Les noms sont quant à eux rangés dans quatre catégories : les objets (intellectuels et sociaux), les états, les processus et les périodes de temps. Les tableaux récapitulatifs présentent pour chaque section un classement des noms, par catégories, en précisant les différents points de vue dont ils peuvent être l’objet selon le verbe avec lequel on les associe.
52 verbes ou locutions verbales sont traités et regroupés dans un index qui signale également 26 couples de verbes regroupés sous une même idée générale, ce qui permet de choisir entre des verbes proches.
400 noms ont été retenus, spécifiques du registre académique, à l’exclusion donc de noms désignant les objets matériels, les lieux, etc. Ils sont regroupés dans un index des collocations noms-verbes, classés alphabétiquement.
La méthode suivie par les auteurs a consisté en une analyse de productions d’étudiants dans différents domaines des sciences humaines ainsi que d’essais et articles scientifiques dans les mêmes domaines, en ne se contentant pas d’établir des cooccurrences verbe/nom mais en explicitant les conditions dans lesquelles les verbes sont compatibles ou non avec les noms.
L’ensemble des fiches et tableaux est suivi par des exercices portant sur les couples de verbes à discriminer dont la correction est consultable sur le site de l’éditeur.
Les pistes d’exploitation se divisent en conseils aux étudiants et conseils aux formateurs.

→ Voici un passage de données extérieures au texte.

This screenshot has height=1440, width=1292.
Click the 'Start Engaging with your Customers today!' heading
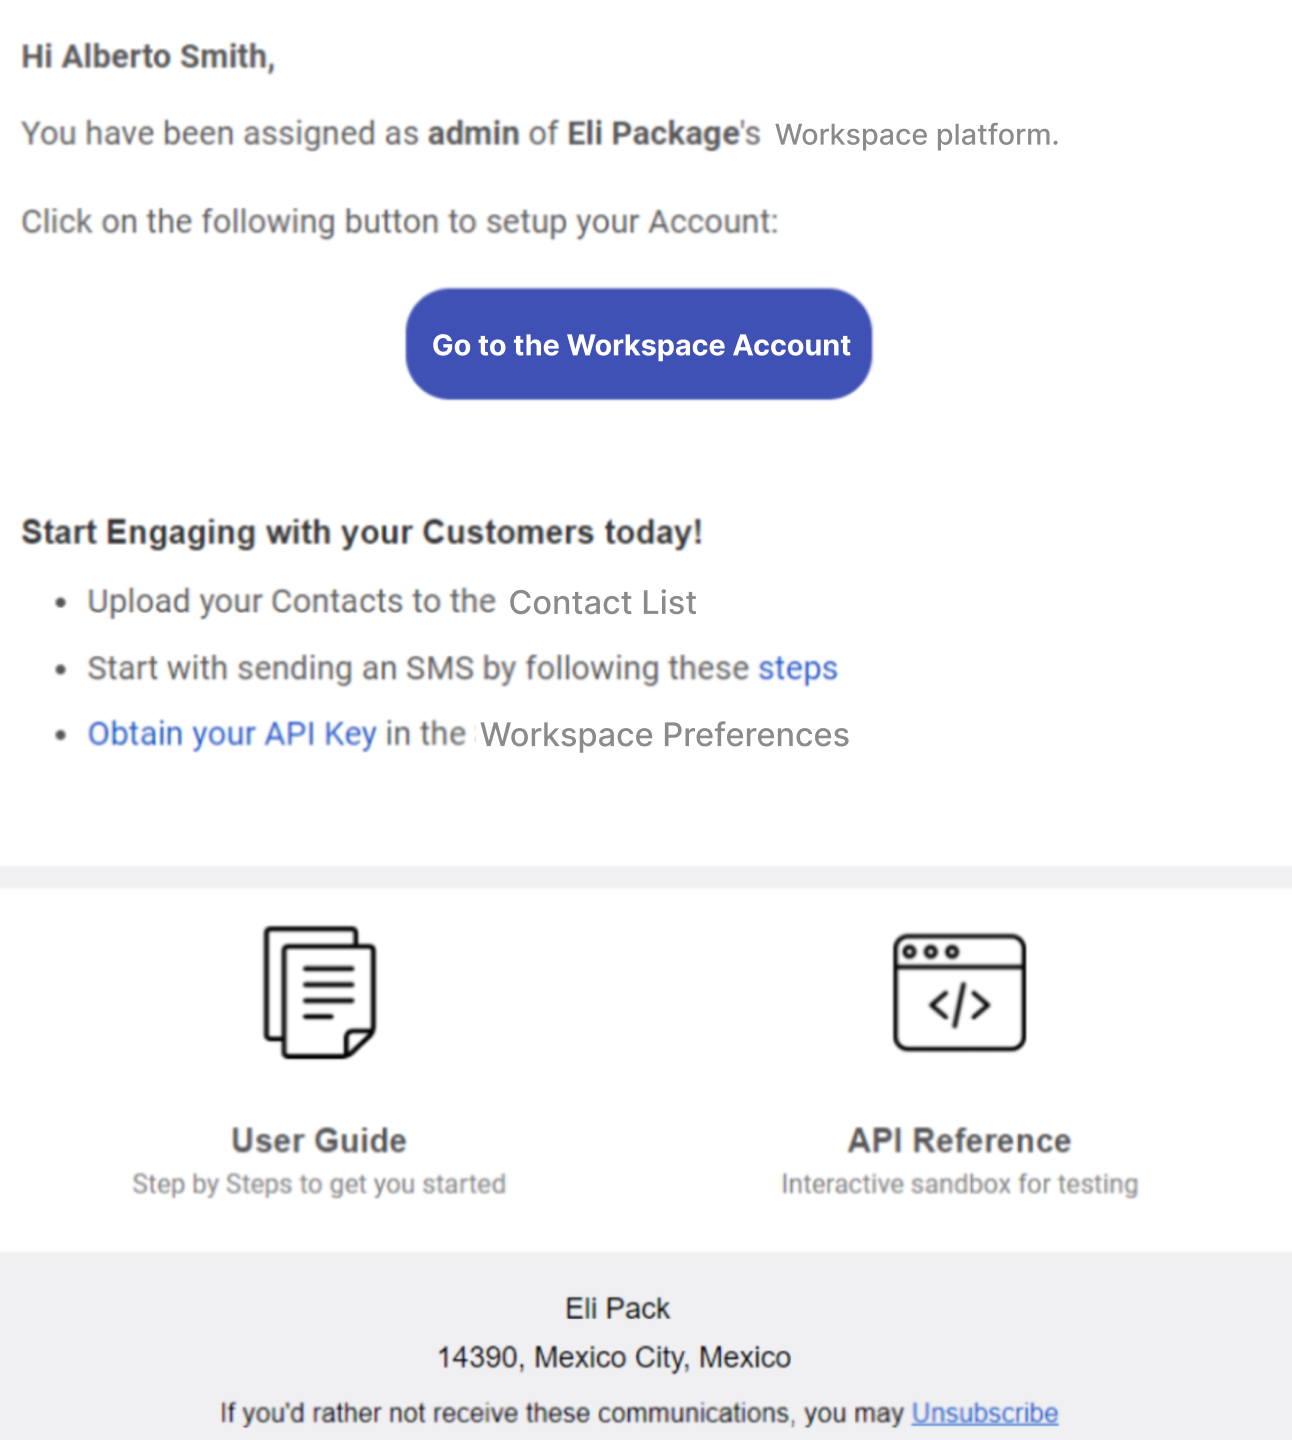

Pour les étudiants, notamment étrangers mais suffisamment aguerris à l’usage du français, ce livre peut être utile pour percevoir les nuances des verbes français et éviter les faux amis, par proximité apparente entre deux langues (ici le français et l’anglais). L’autre grand objectif pour les étudiants est d’affiner la compréhension, notamment dans les couples de verbes proches que les exemples qui suivent les fiches ont pour objectif d’éclairer dans leurs différences de point de vue.
Pour les formateurs, l’ouvrage peut aider à mieux questionner les étudiants dans leur approche d’un texte pour observer les constructions verbales et leurs contraintes sémantiques et à mieux expliquer les erreurs. Il peut enfin construire une séquence consacrée au lexique, en partant d’un couple de verbes dont il déploie l’analyse contrastive, puis de mettre les étudiants dans la même situation à partir d’un autre couple, etc. Autre exemple : choisir un mot-clé spécifique à une discipline (régime, doctrine en sciences politiques, par exemple) et lister les verbes compatibles avec ce nom à partir de l’index des collocations en précisant les éclairages que chaque verbe produit sur ces noms.
On le voit, cet ouvrage, très spécialisé, peut être une ressource pour outiller étudiants et enseignants dans l’approche d’une des spécificités de l’écriture académique, la cooccurrence verbe/nom et les multiples nuances sémantiques dont la maîtrise ne peut être que l’objet d’un long et patient travail d’analyse et de prise de conscience.